**Requirement**: Quote word for word the passage in the blog post below about the Piedmont truffle trip, beginning at the words "The territory in" and ending after the words "white truffles grow.".

Dear Blog Readers –
I am on a train headed back to Rome after a busy weekend bouncing around the Piedmont region of Italy with Italy’s Foreign Press Association’s “Gruppo Del Gusto” a sort of Culinary Club of journalists who travel around Italy visiting towns looking at local foods and food production, eating a lot and drinking quantities of good wine.
It has been an interesting experience being on a field trip with an eccentric bunch of 102 journalists from 28 countries – among them Turkey, Chile, Brazil, Pakistan, Holland, Serbia, Venezuela, Denmark, Japan, Lithuania and Australia…to name a few. Many of the journalists have already retired and have more time for these culinary adventures than I. Much to my amusement, among the group I believe we had a narcoleptic, a kleptomaniac (slip a truffle in your purse type), a loud complainer (why didn’t my bathroom have a bidet?? Why isn’t this castle heated properly?), a few verbose types (especially after too much Barolo) and an annoying, hyperactive blogger (me) who just had to know how much that truffle weighed. (The hyperactivity was due to my trying to counteract the alcohol with double espressos so I could keep focused.)
The destinations of the field trip were the towns of Alba and Asti which, in addition to being famous for their “marvelously ugly white truffles”, as someone described them to us, are known for their Barolo and Barbaresco red wines and sparkling white wines, the Asti DOCG. (We drank bottles and bottles of all of the above the past two days!)
What is a white truffle? It is a mushroom that grows under oak, poplar, willow, hazelnut and linden trees. We were told today that a white truffle cannot be cultivated, it is found by truffle hunters known as trifolao with special truffle-sniffing dogs. In Piedmont there are 4,000 licensed trifolao.
Apparently these truffle hunters are pretty sneaky people. They don’t want anyone to know where their precious truffles can be found so they go around with their dogs, usually mutts, at night with no light to guide them besides the moon. A trifolao at the truffle fair later explained to me that he keeps a muzzle on his dog, Bobi, and when he finds a truffle he is rewarded with a piece of bread. Bobi was busy last night and had discovered quite a few truffles that were on sale. (Note: the sign at the bottom of the photo says in Italian “Truffles found last night be Bobi, the dog! While you were sleeping…).
In a presentation at Alba’s City hall today, the head of the truffle consortium said that we were lucky to have arrived right after a period of rain followed by a full moon. So the truffle hunters had been out and about—along with the werewolves– digging up the precious nuggets.
The territory in which they can roam about hunting for truffles is almost unlimited, any public land in Piedmont.
As we drove around the areas of Langhe and Roero, vineyards stretched out across the hills in all directions. Apparently, the farmers in the region have been cutting down trees and planting vineyards for making profitable wines, so truffle hunters have reached an agreement with the farmers to keep the forested areas to save the trees under which the white truffles grow.

**Given entries**:

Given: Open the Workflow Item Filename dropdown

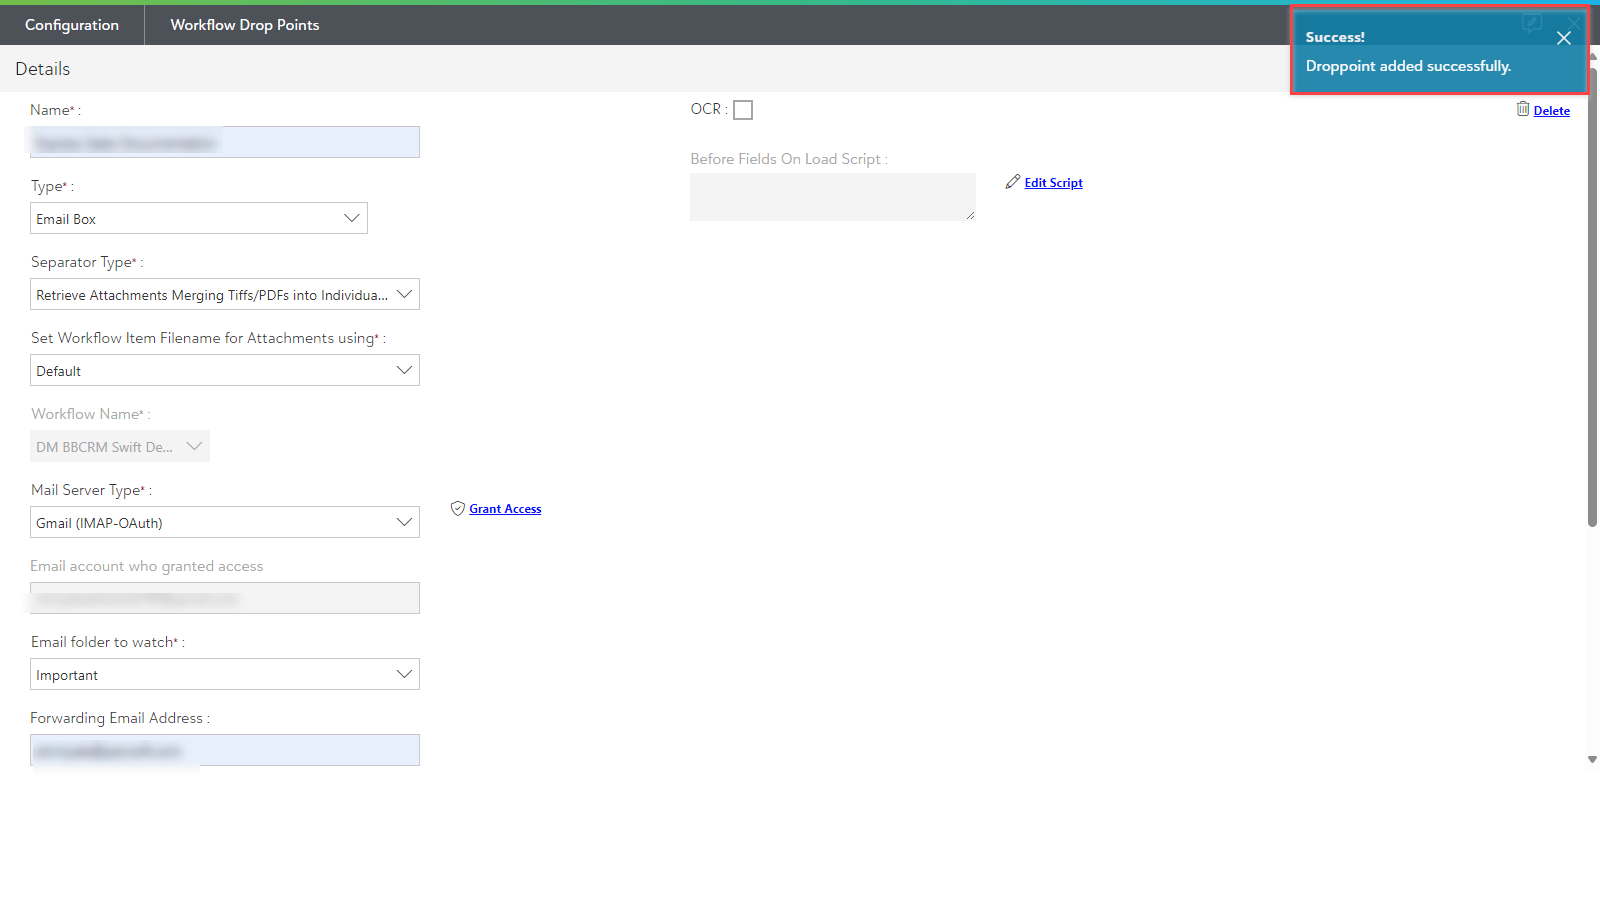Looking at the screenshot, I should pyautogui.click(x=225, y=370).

---

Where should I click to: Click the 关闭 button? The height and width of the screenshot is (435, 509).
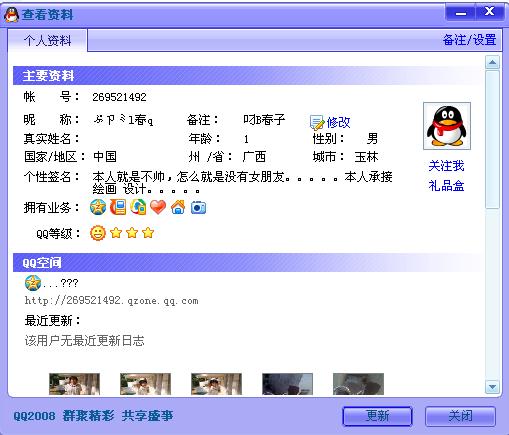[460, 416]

--

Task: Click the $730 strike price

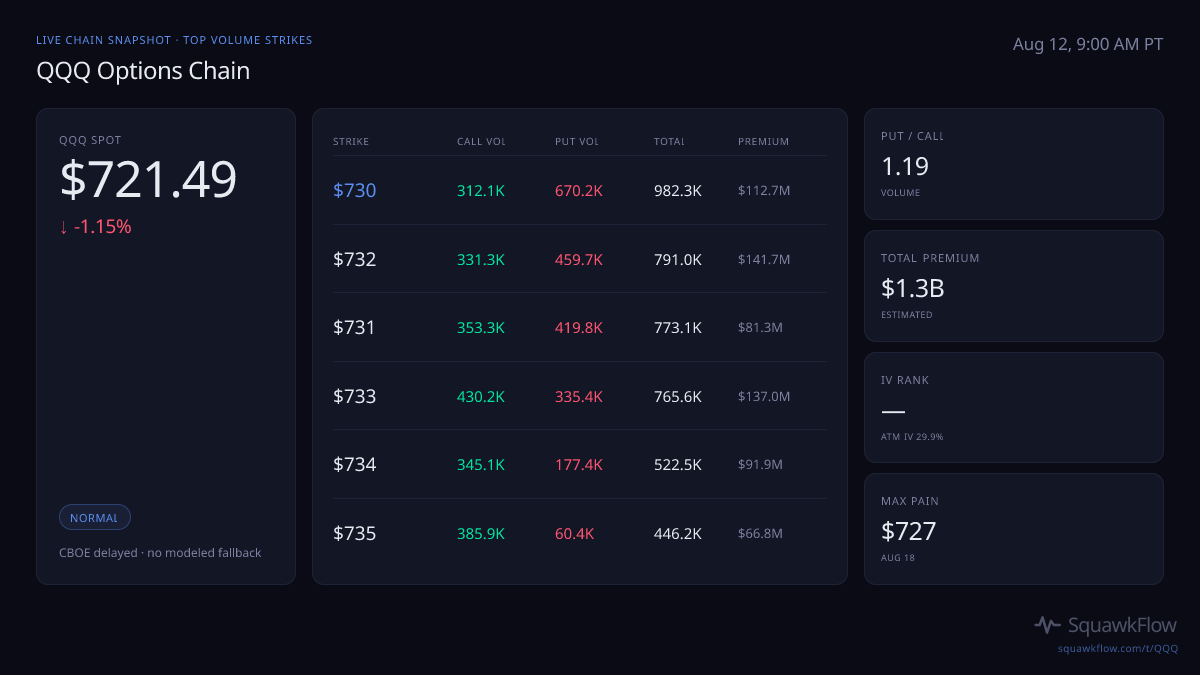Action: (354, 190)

**Answer for the task**:
The territory in which they can roam about hunting for truffles is almost unlimited, any public land in Piedmont.
As we drove around the areas of Langhe and Roero, vineyards stretched out across the hills in all directions. Apparently, the farmers in the region have been cutting down trees and planting vineyards for making profitable wines, so truffle hunters have reached an agreement with the farmers to keep the forested areas to save the trees under which the white truffles grow.